(Dataset entries)
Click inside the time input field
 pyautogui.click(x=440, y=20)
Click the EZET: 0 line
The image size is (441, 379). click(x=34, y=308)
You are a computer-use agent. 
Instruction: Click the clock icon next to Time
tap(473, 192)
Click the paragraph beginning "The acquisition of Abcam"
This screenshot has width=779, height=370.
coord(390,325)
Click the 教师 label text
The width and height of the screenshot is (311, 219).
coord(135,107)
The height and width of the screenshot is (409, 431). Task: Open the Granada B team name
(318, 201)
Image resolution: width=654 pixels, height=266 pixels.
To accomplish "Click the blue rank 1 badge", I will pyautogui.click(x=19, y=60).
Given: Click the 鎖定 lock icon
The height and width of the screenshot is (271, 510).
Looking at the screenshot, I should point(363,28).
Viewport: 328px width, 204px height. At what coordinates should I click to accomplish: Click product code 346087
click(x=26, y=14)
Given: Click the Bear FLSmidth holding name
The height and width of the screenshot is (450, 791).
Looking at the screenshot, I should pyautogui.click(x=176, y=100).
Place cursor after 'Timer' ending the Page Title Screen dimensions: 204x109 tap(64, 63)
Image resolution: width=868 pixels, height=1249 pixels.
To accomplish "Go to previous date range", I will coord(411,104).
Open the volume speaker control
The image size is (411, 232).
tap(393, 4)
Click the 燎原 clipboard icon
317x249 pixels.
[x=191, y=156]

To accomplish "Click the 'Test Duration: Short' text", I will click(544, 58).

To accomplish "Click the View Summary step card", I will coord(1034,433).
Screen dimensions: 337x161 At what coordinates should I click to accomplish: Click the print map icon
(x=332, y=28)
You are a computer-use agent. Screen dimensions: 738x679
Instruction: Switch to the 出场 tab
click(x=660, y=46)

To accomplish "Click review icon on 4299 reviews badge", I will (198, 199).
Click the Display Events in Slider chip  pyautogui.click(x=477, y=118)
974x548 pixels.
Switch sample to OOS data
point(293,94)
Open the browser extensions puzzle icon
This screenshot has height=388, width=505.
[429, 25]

Directions
Which lines above hold the string "badge"? Please copy all of them.

Exercise output
To accomplish "Click the blue rank 1 badge", I will pyautogui.click(x=19, y=60).
To accomplish "Click review icon on 4299 reviews badge", I will (198, 199).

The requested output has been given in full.